Only lines holding the word "banner" are needed; copy each of them from the material.
···
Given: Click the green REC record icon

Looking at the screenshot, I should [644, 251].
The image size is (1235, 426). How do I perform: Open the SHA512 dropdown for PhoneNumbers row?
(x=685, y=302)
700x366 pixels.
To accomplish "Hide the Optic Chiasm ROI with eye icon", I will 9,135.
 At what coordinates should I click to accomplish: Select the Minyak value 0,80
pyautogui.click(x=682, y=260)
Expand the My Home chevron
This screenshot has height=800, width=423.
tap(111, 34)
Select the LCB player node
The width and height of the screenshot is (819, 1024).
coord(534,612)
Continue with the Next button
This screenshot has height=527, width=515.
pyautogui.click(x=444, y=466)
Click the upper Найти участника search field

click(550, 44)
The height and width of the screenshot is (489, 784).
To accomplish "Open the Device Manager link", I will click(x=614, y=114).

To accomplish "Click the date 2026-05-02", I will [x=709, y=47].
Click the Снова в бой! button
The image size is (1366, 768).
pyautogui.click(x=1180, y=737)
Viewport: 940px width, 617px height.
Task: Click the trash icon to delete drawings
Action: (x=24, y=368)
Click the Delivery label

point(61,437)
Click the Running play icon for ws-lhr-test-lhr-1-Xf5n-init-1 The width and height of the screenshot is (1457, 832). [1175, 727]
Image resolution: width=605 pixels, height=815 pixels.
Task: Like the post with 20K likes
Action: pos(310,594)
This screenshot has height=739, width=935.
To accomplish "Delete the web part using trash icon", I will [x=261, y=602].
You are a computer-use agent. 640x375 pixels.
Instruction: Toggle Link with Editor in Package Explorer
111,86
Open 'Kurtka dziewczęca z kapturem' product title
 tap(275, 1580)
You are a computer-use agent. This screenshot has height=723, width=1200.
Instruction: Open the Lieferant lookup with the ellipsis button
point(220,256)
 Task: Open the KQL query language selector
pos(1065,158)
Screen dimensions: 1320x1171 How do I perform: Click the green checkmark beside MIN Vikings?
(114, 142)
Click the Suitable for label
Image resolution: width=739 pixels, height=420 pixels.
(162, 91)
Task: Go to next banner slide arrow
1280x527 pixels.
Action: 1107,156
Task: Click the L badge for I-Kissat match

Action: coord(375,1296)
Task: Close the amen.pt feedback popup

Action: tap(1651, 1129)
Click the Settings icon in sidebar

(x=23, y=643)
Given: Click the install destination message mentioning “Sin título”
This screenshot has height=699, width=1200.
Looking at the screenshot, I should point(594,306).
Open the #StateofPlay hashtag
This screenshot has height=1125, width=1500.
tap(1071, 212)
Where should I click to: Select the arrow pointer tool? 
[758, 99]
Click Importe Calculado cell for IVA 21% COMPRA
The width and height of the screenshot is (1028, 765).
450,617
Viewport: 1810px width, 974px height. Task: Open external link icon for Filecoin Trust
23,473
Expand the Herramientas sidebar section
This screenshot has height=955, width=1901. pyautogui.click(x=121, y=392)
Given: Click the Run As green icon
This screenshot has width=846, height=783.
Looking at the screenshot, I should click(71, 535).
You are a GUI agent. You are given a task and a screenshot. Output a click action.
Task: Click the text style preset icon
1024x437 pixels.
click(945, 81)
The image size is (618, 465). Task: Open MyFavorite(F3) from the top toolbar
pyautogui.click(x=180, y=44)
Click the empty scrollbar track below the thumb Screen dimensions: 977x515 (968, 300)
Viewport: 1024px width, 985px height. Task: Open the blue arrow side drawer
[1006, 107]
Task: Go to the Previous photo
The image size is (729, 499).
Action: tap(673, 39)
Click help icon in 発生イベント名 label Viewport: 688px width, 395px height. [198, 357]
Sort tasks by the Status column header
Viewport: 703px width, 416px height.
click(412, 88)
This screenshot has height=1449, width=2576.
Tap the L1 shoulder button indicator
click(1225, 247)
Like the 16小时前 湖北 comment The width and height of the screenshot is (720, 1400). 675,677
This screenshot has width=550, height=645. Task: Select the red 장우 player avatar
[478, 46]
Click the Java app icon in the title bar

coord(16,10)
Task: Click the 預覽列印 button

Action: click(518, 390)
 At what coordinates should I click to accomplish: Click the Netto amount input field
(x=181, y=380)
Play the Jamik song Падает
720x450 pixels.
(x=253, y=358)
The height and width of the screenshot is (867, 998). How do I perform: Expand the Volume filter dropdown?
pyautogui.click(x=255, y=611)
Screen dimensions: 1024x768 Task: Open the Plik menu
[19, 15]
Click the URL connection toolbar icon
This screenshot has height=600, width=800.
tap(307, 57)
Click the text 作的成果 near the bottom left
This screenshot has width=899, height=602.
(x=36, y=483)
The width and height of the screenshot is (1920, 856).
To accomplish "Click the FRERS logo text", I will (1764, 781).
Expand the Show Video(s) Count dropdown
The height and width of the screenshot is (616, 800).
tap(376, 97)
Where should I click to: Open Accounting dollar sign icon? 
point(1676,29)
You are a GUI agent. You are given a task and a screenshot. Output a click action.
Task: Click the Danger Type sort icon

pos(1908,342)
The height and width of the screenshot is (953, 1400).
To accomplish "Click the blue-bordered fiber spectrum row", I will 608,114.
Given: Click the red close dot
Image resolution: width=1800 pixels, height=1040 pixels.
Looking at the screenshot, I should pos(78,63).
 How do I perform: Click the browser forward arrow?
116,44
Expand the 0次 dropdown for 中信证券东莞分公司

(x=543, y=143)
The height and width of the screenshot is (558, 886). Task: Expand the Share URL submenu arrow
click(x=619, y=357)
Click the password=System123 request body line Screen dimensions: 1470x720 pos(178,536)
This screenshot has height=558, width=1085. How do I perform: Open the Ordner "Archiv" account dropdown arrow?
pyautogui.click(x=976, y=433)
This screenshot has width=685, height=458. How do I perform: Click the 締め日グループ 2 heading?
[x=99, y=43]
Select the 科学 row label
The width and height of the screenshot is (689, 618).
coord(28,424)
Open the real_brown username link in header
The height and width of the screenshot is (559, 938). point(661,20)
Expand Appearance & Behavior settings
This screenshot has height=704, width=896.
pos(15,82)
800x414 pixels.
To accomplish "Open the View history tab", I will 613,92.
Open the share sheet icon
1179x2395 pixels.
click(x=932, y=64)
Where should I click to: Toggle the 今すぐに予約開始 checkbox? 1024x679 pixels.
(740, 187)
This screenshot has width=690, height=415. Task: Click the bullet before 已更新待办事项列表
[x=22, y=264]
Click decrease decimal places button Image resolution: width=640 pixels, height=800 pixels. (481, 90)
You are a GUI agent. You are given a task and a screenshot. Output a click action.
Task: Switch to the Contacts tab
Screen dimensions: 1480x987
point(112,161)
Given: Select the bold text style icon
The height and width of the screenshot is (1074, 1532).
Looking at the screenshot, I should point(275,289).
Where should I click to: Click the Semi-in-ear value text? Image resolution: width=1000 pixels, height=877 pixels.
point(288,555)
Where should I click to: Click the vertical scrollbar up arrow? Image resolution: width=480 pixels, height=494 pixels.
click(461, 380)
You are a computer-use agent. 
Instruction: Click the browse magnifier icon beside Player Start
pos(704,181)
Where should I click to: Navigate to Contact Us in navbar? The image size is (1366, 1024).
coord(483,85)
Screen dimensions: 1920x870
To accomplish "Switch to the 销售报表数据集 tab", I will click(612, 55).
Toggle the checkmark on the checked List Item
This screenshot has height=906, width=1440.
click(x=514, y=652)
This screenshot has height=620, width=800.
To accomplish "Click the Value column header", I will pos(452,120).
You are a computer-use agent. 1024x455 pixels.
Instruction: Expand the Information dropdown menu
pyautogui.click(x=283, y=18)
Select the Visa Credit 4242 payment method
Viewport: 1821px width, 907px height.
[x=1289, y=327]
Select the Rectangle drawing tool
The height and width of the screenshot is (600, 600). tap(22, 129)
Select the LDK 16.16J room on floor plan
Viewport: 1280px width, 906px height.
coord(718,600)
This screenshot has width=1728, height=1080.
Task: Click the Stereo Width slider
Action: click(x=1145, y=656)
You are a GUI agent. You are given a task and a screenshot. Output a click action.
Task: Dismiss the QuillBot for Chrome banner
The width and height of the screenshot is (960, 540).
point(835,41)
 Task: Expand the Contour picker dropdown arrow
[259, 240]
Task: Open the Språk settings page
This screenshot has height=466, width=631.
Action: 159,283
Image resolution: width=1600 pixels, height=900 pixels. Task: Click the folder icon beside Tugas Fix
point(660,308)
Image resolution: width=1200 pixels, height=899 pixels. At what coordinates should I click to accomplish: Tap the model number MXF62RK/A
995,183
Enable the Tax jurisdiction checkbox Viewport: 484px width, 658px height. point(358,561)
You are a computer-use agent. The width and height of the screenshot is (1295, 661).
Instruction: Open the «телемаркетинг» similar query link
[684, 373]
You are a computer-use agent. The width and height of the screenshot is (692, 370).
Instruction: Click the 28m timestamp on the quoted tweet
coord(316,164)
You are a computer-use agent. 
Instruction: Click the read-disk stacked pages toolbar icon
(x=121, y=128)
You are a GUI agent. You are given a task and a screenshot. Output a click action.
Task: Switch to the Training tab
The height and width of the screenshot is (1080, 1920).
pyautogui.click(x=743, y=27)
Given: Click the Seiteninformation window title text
···
◆ TASK RESPONSE
Task: Go to next banner slide arrow
Task: Dismiss the QuillBot for Chrome banner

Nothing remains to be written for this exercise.